> _Problem statement_:
Please print the entries below exactly, from the line with "The height and width of the screenshot is (464, 750)." through the line with "Given: Select the Ktor generator icon", including both of those lines and leaving out all others.

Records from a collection
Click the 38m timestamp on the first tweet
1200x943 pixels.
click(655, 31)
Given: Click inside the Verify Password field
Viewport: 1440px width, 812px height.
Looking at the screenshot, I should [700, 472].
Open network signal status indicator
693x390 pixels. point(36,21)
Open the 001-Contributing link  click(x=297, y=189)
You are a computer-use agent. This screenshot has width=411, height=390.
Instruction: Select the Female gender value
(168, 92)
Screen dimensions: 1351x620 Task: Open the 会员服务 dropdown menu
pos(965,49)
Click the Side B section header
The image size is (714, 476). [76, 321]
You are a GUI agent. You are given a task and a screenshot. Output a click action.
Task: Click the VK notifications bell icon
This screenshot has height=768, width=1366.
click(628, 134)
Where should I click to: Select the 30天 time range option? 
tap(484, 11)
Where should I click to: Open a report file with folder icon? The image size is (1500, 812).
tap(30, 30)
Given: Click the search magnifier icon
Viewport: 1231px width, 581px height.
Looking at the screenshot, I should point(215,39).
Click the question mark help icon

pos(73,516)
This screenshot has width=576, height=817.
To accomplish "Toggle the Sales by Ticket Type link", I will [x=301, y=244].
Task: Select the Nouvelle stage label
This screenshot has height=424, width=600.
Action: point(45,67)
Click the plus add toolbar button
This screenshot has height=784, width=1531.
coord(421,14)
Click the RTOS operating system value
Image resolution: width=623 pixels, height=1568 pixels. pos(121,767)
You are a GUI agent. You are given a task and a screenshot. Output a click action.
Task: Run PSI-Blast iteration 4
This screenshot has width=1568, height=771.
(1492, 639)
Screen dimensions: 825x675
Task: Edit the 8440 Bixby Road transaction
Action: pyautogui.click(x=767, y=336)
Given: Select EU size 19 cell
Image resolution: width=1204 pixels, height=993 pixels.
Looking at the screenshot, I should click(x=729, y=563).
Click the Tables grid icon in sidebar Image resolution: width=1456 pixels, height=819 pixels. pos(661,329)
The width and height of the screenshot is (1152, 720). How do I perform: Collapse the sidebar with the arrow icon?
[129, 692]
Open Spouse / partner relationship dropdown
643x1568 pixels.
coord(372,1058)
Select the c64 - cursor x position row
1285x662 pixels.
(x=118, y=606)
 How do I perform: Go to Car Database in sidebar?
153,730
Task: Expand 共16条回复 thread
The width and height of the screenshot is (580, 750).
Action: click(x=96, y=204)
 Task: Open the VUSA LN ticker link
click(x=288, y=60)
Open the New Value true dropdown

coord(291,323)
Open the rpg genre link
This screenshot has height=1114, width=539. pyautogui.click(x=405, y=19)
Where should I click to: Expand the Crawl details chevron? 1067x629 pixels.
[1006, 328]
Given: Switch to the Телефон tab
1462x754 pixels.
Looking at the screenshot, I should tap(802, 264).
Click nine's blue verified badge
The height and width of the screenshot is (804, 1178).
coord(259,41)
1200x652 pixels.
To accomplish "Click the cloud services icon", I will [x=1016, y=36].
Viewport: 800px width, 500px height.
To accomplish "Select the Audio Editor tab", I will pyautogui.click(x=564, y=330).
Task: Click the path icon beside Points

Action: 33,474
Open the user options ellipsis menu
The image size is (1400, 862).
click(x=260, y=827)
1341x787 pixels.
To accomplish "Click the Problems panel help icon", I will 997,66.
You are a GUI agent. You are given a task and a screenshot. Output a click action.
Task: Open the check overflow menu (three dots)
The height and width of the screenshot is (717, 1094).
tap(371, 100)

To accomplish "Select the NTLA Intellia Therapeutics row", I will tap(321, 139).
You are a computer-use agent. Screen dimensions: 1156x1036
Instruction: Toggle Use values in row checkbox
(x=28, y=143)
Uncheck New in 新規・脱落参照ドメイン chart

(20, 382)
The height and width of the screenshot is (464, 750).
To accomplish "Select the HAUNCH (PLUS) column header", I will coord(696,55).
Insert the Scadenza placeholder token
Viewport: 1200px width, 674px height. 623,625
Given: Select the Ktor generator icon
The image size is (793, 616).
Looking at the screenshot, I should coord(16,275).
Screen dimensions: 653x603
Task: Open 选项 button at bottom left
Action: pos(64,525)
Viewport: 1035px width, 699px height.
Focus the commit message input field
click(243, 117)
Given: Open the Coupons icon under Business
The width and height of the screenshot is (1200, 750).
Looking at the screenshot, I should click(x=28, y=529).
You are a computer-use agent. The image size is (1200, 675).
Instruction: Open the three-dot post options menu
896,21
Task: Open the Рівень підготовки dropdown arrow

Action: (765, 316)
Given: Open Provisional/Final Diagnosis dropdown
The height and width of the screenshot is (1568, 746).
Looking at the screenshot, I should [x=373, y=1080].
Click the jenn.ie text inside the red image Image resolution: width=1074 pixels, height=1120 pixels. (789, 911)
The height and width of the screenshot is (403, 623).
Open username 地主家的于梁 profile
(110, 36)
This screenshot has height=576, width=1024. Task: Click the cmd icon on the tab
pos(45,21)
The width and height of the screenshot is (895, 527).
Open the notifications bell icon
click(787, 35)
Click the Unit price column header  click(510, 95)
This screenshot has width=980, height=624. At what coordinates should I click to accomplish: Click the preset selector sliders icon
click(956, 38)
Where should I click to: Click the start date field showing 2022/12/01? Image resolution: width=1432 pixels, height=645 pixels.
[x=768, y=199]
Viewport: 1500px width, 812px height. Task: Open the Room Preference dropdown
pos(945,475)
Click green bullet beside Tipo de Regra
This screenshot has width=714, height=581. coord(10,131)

> _Response below_:
The height and width of the screenshot is (464, 750).
To accomplish "Select the HAUNCH (PLUS) column header", I will coord(696,55).
Insert the Scadenza placeholder token
Viewport: 1200px width, 674px height. 623,625
Given: Select the Ktor generator icon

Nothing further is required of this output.